Entretien
Créatrice d'entreprises, membre du conseil de plusieurs fondations et sociétés, dont Nobel Biocare qui figure dans le «Swiss Market Index», Jane Royston sera l'invitée de l'assemblée genérale d'ACTARES (voir p. 12). Professeure en «entrepreneurship» à l'EPFL, branche qu'elle a porté sur les fonts baptismaux, elle contribue à insuffler un esprit novateur à l'économie helvétique. Elle s'exprime ici sur certains des sujets qui préoccupent ACTARES de longue date.
ACTARES: Madame Royston, une grande entreprise peut-elle encore trouver des personnes pour la diriger sans devoir leur verser des rémunérations astronomiques?
Jane Royston: Les membres d’un conseil d’administration tirent leur motivation avant tout de l’intérêt que présente l’entreprise, de la possibilité d’y apporter ses compétences et de s’y faire entendre et donc de contribuer à l’évolution de l’entreprise. Si la rémunération ne doit pas être dévalorisante, il n’est pas nécessaire qu’elle dépasse les bornes de la décence. On ne constate pas de relation entre les rémunérations versées au conseil d’administration et la qualité de celui-ci. La recherche de candidatures adéquates pour renouveler les conseils souffre en Suisse d’un manque d’imagination, ce qui conduit à retrouver trop souvent les mêmes personnes.
Pour les membres de la direction générale, la situation se présente différemment. L’entreprise doit attirer et conserver les meilleurs talents, car la différence entre un directeur général moyen et un bon est sensible. Il serait contre-productif de lésiner sur sa rémunération, surtout sur la part variable. Ceci dit, on observe à ce niveau également des excès manifestes.
La présence de femmes au sein d’un conseil d’administration représente-t-elle un plus?
Les femmes apportent indéniablement des qualités précieuses et qui leur sont propres, ce qui ne les dispense pas de correspondre au profil requis et de posséder les compétences nécessaires. On constate qu’elles font preuve d’une plus grande prudence, d’une tendance à garder la tête froide, d’une conscience éthique plus sensible et d’une intuition plus fine que leurs collègues masculins. La pratique confirme les stéréotypes.

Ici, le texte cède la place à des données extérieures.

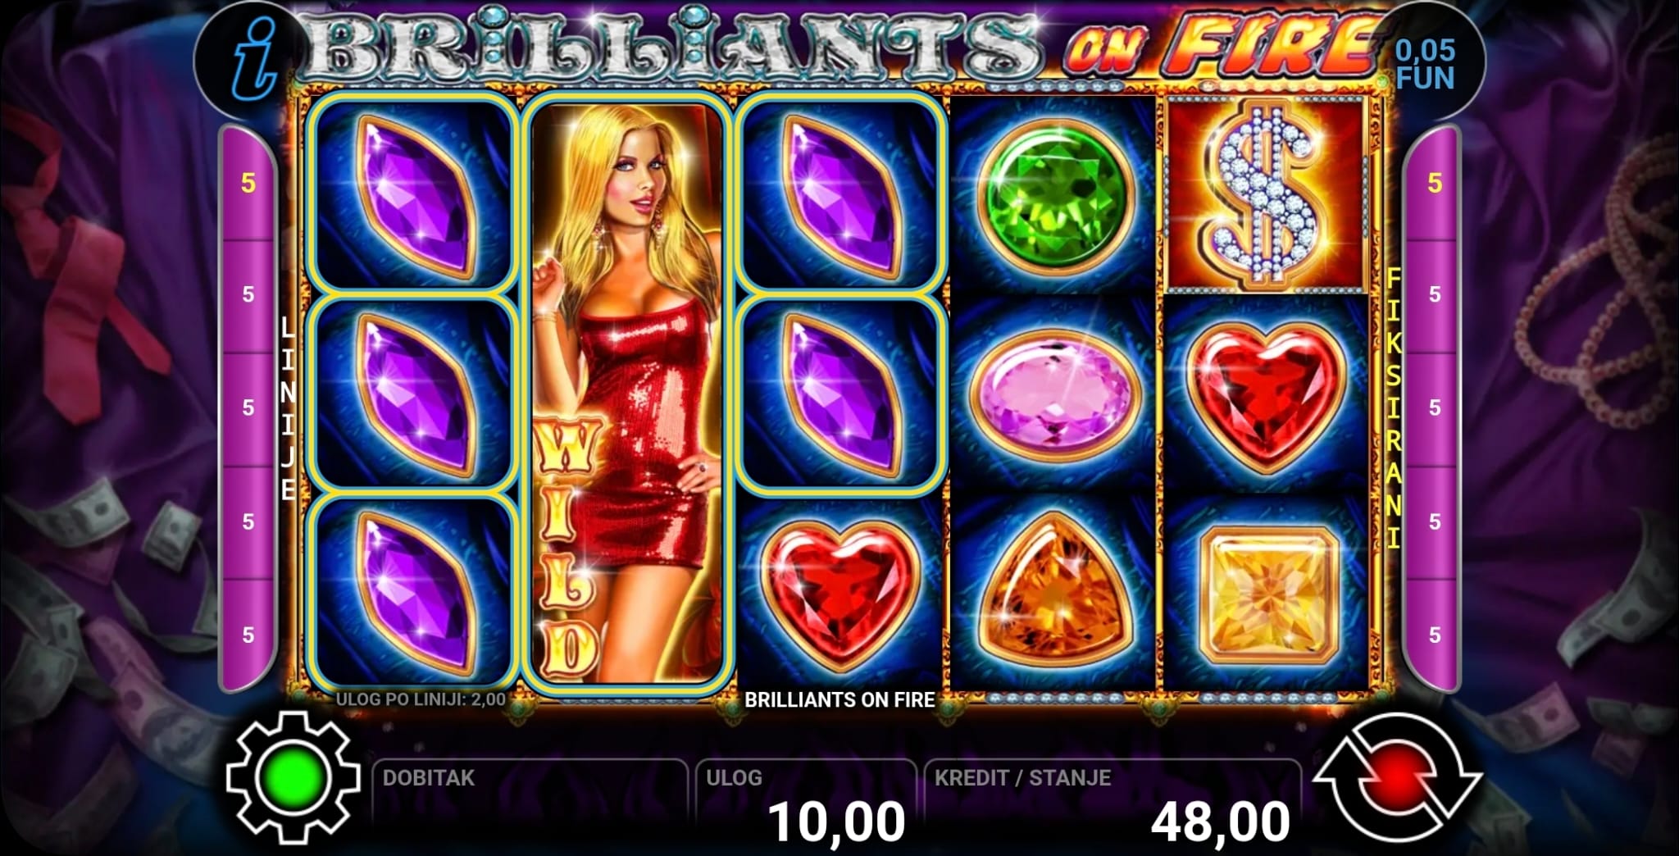Screen dimensions: 1679x856
Task: Select the top line number on left LINIJE bar
Action: [248, 183]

Les interventions d’actionnaires critiques aident-elles les sociétés ou peuvent-elles être un facteur de nuisance?
L’engagement d’actionnaires comme ACTARES est essentiel. Il contribue à rappeler aux instances dirigeantes des sociétés que les actionnaires sont finalement les propriétaires de la société.
Il est primordial que les actionnaires qui s’expriment choisissent soigneusement leurs sujets d’intervention, se documentent exhaustivement et fassent preuve de compétence. En effet, rien de pire pour la crédibilité que de s’appuyer sur des faits erronés ou incomplets pour engager la discussion.
En plus, au lieu de simplement critiquer, il est important d’apporter des suggestions et des solutions.
Rapports sur les rémunérations
L’année dernière, Economiesuisse a complété son «Code suisse de bonne pratique pour le gouvernement d’entreprise», recommandant de publier un rapport sur les rémunérations. Toutes les sociétés suivies par ACTARES s’y sont conformées, mettant heureusement fin à l’époque des devinettes. Malheureusement, aucune n’a choisi la variante d’un vote consultatif, sur le modèle britannique, préférant aborder le sujet dans le cadre du rapport de gestion. Or, cette solution n’est pas satisfaisante. La discussion des rémunérations se mélange ainsi aux autres questions soulevées par les activités de la société. Pire encore, le rapport de gestion est soumis au vote de l’assemblée générale avec les comptes annuels. Impossible donc d’exprimer sa désapprobation sans refuser ces derniers, ce qui retient sans aucun doute une majorité d’actionnaires, et tout particulièrement les institutions financières.
Initiative «contre les rémunérations abusives»
L’initiative populaire fédérale «contre les rémunérations abusives» a abouti avec 118’583 signatures valables. Pour les sociétés cotées en bourse, elle demande, entre autres, l’approbation par les actionnaires du montant global des rémunérations du conseil d’administration et de la direction ou encore l’interdiction, lors d’achats ou de ventes de sociétés, de toute indemnité de départ, rémunération anticipée ou prime. Les caisses de pension doivent être tenues de voter aux assemblées générales dans le sens de l’intérêt des personnes assurées et de rendre publique leurs positions. ACTARES a soutenu la récolte de signatures et se réjouit que l’initiative de Thomas Minder ait abouti. Ce succès va influencer favorablement la position des Chambres fédérales dans le cadre de la révision du droit des actionnaires. Les tentatives d’affaiblir le projet de loi auront ainsi moins de chances.